Let's look at what we have. The basic affy
package offers utility functions rma
and justRMA
for RMA and mas5
for MAS5. The package gcrma
has the function gcrma
which calculates, exactly, GCRMA expression values. The package simpleaffy
contributes the utility functions justMAS5
and justGCRMA
.
This is the output from running MAS5 on the estrogen data:
> estroMAS5=mas5(estroraw) background correction: mas PM/MM correction : mas expression values: mas background correcting...done. 12625 ids to be processed | | |####################|
This is the output from running RMA on the estrogen data:
> estroRMA=rma(estroraw) Background correcting Normalizing Calculating Expression
In both cases, we see similar steps, like background correction and calculating expressions etc., though not necessarily all the same and in the same order.

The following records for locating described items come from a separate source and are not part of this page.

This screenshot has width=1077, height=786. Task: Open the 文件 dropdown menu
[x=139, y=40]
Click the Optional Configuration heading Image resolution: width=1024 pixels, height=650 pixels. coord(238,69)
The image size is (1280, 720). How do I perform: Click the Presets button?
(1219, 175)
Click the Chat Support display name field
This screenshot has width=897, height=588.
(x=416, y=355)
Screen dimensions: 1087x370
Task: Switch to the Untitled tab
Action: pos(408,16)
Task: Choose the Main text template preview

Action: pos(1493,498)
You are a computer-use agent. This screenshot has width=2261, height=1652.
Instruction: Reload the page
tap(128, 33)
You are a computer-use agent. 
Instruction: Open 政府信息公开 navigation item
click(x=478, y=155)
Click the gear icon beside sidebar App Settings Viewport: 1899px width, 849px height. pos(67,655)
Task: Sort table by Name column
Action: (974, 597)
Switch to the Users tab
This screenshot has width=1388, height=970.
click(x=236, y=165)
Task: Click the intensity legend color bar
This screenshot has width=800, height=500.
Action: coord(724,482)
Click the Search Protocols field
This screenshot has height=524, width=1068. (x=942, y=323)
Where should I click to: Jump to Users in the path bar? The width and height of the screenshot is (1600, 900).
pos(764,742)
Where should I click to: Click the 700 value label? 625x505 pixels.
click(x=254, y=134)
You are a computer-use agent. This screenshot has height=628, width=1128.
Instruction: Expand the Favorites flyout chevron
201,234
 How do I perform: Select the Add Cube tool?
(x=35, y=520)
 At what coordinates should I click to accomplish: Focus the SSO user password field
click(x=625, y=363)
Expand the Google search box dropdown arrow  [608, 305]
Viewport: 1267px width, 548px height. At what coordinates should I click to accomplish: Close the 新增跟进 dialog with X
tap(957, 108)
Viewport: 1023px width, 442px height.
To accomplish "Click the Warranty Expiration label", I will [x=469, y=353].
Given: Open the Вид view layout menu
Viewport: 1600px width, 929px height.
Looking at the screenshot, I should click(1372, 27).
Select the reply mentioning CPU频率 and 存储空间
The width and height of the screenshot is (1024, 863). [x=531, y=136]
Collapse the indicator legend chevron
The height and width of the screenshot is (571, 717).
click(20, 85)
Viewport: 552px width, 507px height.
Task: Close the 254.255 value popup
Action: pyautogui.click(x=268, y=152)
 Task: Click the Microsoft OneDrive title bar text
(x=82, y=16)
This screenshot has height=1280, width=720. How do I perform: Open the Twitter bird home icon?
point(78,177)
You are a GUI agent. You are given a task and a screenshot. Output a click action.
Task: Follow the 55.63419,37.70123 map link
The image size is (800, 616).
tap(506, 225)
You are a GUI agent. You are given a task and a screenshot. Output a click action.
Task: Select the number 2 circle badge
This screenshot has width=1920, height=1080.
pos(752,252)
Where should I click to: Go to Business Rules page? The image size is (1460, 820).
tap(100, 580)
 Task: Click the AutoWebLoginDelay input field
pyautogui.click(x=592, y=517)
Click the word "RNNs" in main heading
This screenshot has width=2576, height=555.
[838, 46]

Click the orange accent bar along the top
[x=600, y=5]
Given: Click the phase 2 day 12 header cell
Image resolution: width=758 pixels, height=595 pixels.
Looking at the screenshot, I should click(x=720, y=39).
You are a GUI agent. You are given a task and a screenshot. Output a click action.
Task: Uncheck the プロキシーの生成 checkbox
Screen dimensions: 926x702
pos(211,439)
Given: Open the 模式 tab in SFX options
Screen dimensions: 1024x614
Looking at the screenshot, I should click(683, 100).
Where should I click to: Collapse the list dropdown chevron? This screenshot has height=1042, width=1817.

Package affy
has the extremely powerful function expresso
that takes this idea to its logical conclusion: the user can freely combine e.g. normalization method of RMA with the background correction from MAS5 and the summary calculation of Li-Wong (dChip). As a matter of fact, the function mas5
is just a call to expresso
with all options set to mas
:
function (object, normalize = TRUE, sc = 500, analysis = "absolute", ...) { res <- expresso(object, bgcorrect.method = "mas", pmcorrect.method = "mas", normalize = FALSE, summary.method = "mas", ...) if (normalize) res <- affy.scalevalue.exprSet(res, sc = sc, analysis = analysis) return(res) }
In practice, this has relatively little relevance: we do not want to consider (and evaluate) countless possible combinations every single time we want to run 3 wt vs 3 ko. Instead, people focus on a number of standard combinations:
- RMA: rarely wrong
- GCRMA: may offer slight advantages, but numerically quite expensive
- Don't use MAS5 unless you at least log (or otherwise transform) the expression values, and preferably normalize the values, too.
- Careful with pliers, the Affymetrix proposal for replacing MAS5 (see exercise).